- Genre: Drama
- Created by: Suranne Jones Anne-Marie O'Connor
- Directed by: Susan Tully
- Country of origin: United Kingdom
- Original language: English
- No. of episodes: 3

Production
- Running time: 46–50 minutes

Original release
- Network: ITVX (United Kingdom); PBS (United States);
- Release: 22 May 2023

= Maryland (TV series) =

British drama series

Maryland (also called MaryLand) is a British television drama series.

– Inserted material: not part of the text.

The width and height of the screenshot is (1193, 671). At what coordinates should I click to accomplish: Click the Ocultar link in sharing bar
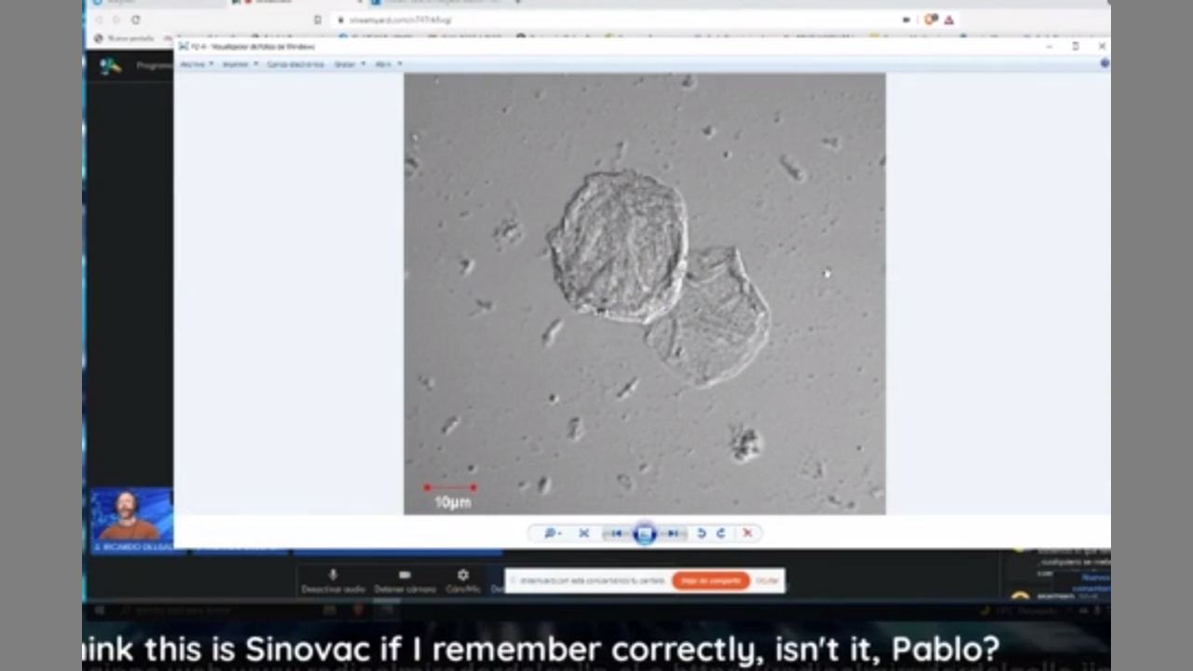pos(767,581)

The series premiered on 22 May 2023, on ITV and the new streaming platform ITVX. The series aired in Australia on BritBox on 25 January 2024. The series aired on PBS in the US in May 2024.

== Synopsis ==
The series follows two estranged sisters who regain contact following the sudden death of their mother on the Isle of Man.

== Cast ==

- Suranne Jones as Becca
- Eve Best as Rosaline
- Hugh Quarshie as Pete
- George Costigan as Richard
- Dean Lennox Kelly as Jacob
- Andrew Knott as Jim
- Rhiannon Clements as Lauren
- Yasmin Davies as Molly
- Stockard Channing as Cathy
- Judy Clifton as Mary
- Ben Addis as DT Ian Quayle
- Steph Lacey as Solicitor
- Geraldine McAlinden as Mallory
- Ed White as Nick

== Development ==
The series was filmed in Ireland.

== Reception ==
Nick Hilton in The Independent called the series "a chill-inducing, moving portrait of sisterhood". Lucy Mangan in The Guardian gave the series 4 out of 5 stars.